Public consultations in the context of Covid-19

It was explained that the MDB had to adapt its public consultation processes with communities on the draft wards in response to the COVID-19 outbreak.  

The public consultation process commenced in February 2020 in Mpumalanga, the Eastern Cape, the Western Cape, and Gauteng. The continuation of this process, which was due to conclude in April 2020, was cancelled due to the declaration of a national state of disaster in March. At that time, only 109 out of 213 municipalities had already been visited.

In response to this, the MDB revised the ward delimitation programme. It was then agreed with the Independent Electoral Commission (IEC) that the date of final handover of final wards should be revised from August 2020 to November 2020.

Some of the measures used to complete this process included virtual meetings with the outstanding 104 municipalities, inviting written submissions from community members on how their wards should be configured and conducting public awareness and education programmes through newspapers, radio, television and social media. 

All this to meet the requirements for meaningful engagement and participation in the ward delimitation process in light of the prevailing circumstances.  

“Due to the lockdown, we could not access more communities for awareness and community participation. However, attempts were made to reach as many people via newspapers, community radio, television, social media and other means. I must indicate that this was the best possible solution,” explained Mbali Myeni, MDB Deputy Chairperson. 

Written submissions process

MDB Chief Operating Officer (COO) Aluwani Ramagadza, outlined the written submissions process, which was made available for members of the public and other stakeholders that could not be consulted through physical contact meetings on how their wards should be configured. 

He explained that there were two closing dates for this process, one was the 31st May 2020 for all municipalities consulted before the lockdown and 31st July 2020 for the municipalities that were not consulted through physical meetings.

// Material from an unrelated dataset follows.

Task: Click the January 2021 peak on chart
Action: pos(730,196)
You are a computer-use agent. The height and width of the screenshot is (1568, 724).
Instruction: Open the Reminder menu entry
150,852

“Overall the MDB received 1206 submissions as at the end of the periods of submissions. Of the 1206 submissions received, 368 (30,5%) were rejected and 838 (69,5%) were accepted and thus taken to the publication (Provincial gazettes) for objections,” said Ramagadza

Ramagadza explained that at the end of the objection period, a total of 1465 objections were received. Thereafter, the MDB considered all objections and confirmed and varied wards for all municipalities in the country. 90% of the 4468 wards were confirmed as published and 10% of those were varied.

In the final analysis, the MDB, on 1 December 2020, handed over 4468 ward boundaries to the IEC to prepare for the local government elections in 2021. The total number of wards that had to be delimited increased from 4392 for the 2016 local government elections to 4468 for the 2021 municipal elections, representing an increase of 76 wards in the country. 

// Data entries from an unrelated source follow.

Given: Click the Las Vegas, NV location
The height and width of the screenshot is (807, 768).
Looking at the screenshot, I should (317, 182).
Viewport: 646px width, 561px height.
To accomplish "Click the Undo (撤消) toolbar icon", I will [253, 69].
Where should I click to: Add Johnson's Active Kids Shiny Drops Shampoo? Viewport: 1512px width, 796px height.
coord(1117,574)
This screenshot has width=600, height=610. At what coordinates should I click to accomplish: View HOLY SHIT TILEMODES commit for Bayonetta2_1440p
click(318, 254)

MDB Chief Executive Officer (CEO) Muthotho Sigidi explained how the Board had to innovate and adapt by transitioning from in-person engagement with stakeholders to other means that would still meet the requirements for meaningful public consultation and participation on the ward delimitation process. 

“We must indicate that we were not really prepared but we had to adjust immediately after the declaration of the disaster to move into virtual platforms for consultations.” 

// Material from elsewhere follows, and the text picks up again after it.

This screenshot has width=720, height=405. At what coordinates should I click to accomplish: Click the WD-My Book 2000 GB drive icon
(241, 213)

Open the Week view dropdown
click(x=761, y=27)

Challenges and lessons learned 

  • Due to the lockdown, the MDB could not physically access more communities for awareness and meaningful participation, however, attempts were made to reach as many people via newspapers, radio, television, social media and other means.
  • A need for cooperation between the MDB and municipalities in ensuring that the communities are engaged earlier in the ward delimitation process. Information packs are distributed early to municipalities, but not reaching their intended communities.
  • Some stakeholders or public members not submitting proposals that meet the criteria for delimitation and insisting that the MDB should implement them.
  • The use of the wards as units of service delivery not aligning to the legislative objective of wards created for purposes of elections, thus resulting in misunderstandings with communities.